Could you write out every entry exactly as it stands?

*** Opening Information supplied ***

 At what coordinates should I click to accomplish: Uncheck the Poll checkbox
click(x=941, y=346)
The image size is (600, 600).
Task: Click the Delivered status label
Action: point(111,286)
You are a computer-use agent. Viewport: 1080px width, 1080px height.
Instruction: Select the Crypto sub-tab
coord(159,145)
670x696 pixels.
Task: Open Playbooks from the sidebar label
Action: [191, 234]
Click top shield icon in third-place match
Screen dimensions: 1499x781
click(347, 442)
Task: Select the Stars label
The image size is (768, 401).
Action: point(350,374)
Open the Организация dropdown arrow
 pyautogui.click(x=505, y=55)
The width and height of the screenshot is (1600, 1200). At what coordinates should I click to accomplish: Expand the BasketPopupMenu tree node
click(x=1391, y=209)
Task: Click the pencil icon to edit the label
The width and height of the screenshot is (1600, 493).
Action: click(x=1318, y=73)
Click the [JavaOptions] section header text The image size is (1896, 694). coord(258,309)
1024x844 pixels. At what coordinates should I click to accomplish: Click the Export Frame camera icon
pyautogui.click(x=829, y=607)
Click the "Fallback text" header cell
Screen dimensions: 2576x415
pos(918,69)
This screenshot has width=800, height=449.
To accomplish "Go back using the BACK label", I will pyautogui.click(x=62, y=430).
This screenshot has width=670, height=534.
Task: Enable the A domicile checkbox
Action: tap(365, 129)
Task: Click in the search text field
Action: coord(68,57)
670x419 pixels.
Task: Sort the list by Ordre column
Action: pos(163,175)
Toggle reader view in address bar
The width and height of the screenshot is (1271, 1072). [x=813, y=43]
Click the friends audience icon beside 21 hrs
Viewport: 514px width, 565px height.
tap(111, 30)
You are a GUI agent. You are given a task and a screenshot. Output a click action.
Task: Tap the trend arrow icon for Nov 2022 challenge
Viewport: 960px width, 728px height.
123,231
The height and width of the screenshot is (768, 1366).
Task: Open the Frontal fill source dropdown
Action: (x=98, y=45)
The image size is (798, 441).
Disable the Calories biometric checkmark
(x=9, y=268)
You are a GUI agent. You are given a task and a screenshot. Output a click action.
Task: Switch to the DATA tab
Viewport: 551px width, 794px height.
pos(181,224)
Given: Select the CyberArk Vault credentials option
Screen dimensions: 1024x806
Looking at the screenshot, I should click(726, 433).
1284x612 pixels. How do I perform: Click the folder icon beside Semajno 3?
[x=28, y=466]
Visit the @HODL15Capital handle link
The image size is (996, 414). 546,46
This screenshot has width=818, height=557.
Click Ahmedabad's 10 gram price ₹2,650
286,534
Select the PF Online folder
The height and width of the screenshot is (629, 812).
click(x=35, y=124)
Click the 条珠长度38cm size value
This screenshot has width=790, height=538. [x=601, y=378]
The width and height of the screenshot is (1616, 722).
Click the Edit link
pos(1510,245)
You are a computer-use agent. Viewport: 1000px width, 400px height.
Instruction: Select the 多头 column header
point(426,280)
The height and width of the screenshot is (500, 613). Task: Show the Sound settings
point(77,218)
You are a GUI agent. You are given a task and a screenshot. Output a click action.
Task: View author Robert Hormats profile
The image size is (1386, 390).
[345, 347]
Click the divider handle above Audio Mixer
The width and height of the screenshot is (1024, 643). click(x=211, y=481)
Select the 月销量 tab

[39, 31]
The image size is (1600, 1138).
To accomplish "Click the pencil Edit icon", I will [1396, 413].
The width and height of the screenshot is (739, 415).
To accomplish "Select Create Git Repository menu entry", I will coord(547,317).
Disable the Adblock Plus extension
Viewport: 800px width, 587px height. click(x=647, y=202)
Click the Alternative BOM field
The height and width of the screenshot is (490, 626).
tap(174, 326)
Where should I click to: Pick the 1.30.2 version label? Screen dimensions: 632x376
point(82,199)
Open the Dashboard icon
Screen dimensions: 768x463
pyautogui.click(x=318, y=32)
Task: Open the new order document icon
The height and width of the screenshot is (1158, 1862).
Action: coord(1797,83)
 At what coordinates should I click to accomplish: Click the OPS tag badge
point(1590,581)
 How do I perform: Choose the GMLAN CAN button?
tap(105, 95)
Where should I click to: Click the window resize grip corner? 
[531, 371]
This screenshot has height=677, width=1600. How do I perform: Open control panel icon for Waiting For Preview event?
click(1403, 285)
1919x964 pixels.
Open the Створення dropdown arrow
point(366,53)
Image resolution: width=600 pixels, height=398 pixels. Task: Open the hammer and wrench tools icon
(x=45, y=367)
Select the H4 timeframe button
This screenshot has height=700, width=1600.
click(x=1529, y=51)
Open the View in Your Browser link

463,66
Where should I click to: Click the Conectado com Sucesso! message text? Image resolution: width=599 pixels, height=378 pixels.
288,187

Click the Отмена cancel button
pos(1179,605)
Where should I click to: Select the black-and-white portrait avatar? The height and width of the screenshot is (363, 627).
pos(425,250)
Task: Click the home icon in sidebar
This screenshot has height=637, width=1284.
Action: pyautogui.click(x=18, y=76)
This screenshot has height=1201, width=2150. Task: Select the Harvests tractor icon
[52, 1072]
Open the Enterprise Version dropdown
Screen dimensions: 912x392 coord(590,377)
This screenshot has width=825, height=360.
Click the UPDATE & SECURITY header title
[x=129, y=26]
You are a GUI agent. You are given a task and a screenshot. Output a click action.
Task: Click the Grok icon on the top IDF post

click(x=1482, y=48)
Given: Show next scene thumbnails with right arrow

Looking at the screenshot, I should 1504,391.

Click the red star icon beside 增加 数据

*** Closing Information supplied ***

• _Written solution_:
 At what coordinates should I click to accomplish: Uncheck the Poll checkbox
click(x=941, y=346)
The image size is (600, 600).
Task: Click the Delivered status label
Action: point(111,286)
You are a computer-use agent. Viewport: 1080px width, 1080px height.
Instruction: Select the Crypto sub-tab
coord(159,145)
670x696 pixels.
Task: Open Playbooks from the sidebar label
Action: [191, 234]
Click top shield icon in third-place match
Screen dimensions: 1499x781
click(347, 442)
Task: Select the Stars label
The image size is (768, 401).
Action: point(350,374)
Open the Организация dropdown arrow
 pyautogui.click(x=505, y=55)
The width and height of the screenshot is (1600, 1200). At what coordinates should I click to accomplish: Expand the BasketPopupMenu tree node
click(x=1391, y=209)
Task: Click the pencil icon to edit the label
The width and height of the screenshot is (1600, 493).
Action: click(x=1318, y=73)
Click the [JavaOptions] section header text The image size is (1896, 694). coord(258,309)
1024x844 pixels. At what coordinates should I click to accomplish: Click the Export Frame camera icon
pyautogui.click(x=829, y=607)
Click the "Fallback text" header cell
Screen dimensions: 2576x415
pos(918,69)
This screenshot has width=800, height=449.
To accomplish "Go back using the BACK label", I will pyautogui.click(x=62, y=430).
This screenshot has width=670, height=534.
Task: Enable the A domicile checkbox
Action: tap(365, 129)
Task: Click in the search text field
Action: coord(68,57)
670x419 pixels.
Task: Sort the list by Ordre column
Action: pos(163,175)
Toggle reader view in address bar
The width and height of the screenshot is (1271, 1072). [x=813, y=43]
Click the friends audience icon beside 21 hrs
Viewport: 514px width, 565px height.
tap(111, 30)
You are a GUI agent. You are given a task and a screenshot. Output a click action.
Task: Tap the trend arrow icon for Nov 2022 challenge
Viewport: 960px width, 728px height.
123,231
The height and width of the screenshot is (768, 1366).
Task: Open the Frontal fill source dropdown
Action: (x=98, y=45)
The image size is (798, 441).
Disable the Calories biometric checkmark
(x=9, y=268)
You are a GUI agent. You are given a task and a screenshot. Output a click action.
Task: Switch to the DATA tab
Viewport: 551px width, 794px height.
pos(181,224)
Given: Select the CyberArk Vault credentials option
Screen dimensions: 1024x806
Looking at the screenshot, I should click(726, 433).
1284x612 pixels. How do I perform: Click the folder icon beside Semajno 3?
[x=28, y=466]
Visit the @HODL15Capital handle link
The image size is (996, 414). 546,46
This screenshot has width=818, height=557.
Click Ahmedabad's 10 gram price ₹2,650
286,534
Select the PF Online folder
The height and width of the screenshot is (629, 812).
click(x=35, y=124)
Click the 条珠长度38cm size value
This screenshot has width=790, height=538. [x=601, y=378]
The width and height of the screenshot is (1616, 722).
Click the Edit link
pos(1510,245)
You are a computer-use agent. Viewport: 1000px width, 400px height.
Instruction: Select the 多头 column header
point(426,280)
The height and width of the screenshot is (500, 613). Task: Show the Sound settings
point(77,218)
You are a GUI agent. You are given a task and a screenshot. Output a click action.
Task: View author Robert Hormats profile
The image size is (1386, 390).
[345, 347]
Click the divider handle above Audio Mixer
The width and height of the screenshot is (1024, 643). click(x=211, y=481)
Select the 月销量 tab

[39, 31]
The image size is (1600, 1138).
To accomplish "Click the pencil Edit icon", I will [1396, 413].
The width and height of the screenshot is (739, 415).
To accomplish "Select Create Git Repository menu entry", I will coord(547,317).
Disable the Adblock Plus extension
Viewport: 800px width, 587px height. click(x=647, y=202)
Click the Alternative BOM field
The height and width of the screenshot is (490, 626).
tap(174, 326)
Where should I click to: Pick the 1.30.2 version label? Screen dimensions: 632x376
point(82,199)
Open the Dashboard icon
Screen dimensions: 768x463
pyautogui.click(x=318, y=32)
Task: Open the new order document icon
The height and width of the screenshot is (1158, 1862).
Action: coord(1797,83)
 At what coordinates should I click to accomplish: Click the OPS tag badge
point(1590,581)
 How do I perform: Choose the GMLAN CAN button?
tap(105, 95)
Where should I click to: Click the window resize grip corner? 
[531, 371]
This screenshot has height=677, width=1600. How do I perform: Open control panel icon for Waiting For Preview event?
click(1403, 285)
1919x964 pixels.
Open the Створення dropdown arrow
point(366,53)
Image resolution: width=600 pixels, height=398 pixels. Task: Open the hammer and wrench tools icon
(x=45, y=367)
Select the H4 timeframe button
This screenshot has height=700, width=1600.
click(x=1529, y=51)
Open the View in Your Browser link

463,66
Where should I click to: Click the Conectado com Sucesso! message text? Image resolution: width=599 pixels, height=378 pixels.
288,187

Click the Отмена cancel button
pos(1179,605)
Where should I click to: Select the black-and-white portrait avatar? The height and width of the screenshot is (363, 627).
pos(425,250)
Task: Click the home icon in sidebar
This screenshot has height=637, width=1284.
Action: pyautogui.click(x=18, y=76)
This screenshot has height=1201, width=2150. Task: Select the Harvests tractor icon
[52, 1072]
Open the Enterprise Version dropdown
Screen dimensions: 912x392 coord(590,377)
This screenshot has width=825, height=360.
Click the UPDATE & SECURITY header title
[x=129, y=26]
You are a GUI agent. You are given a task and a screenshot. Output a click action.
Task: Click the Grok icon on the top IDF post

click(x=1482, y=48)
Given: Show next scene thumbnails with right arrow

Looking at the screenshot, I should 1504,391.

Click the red star icon beside 增加 数据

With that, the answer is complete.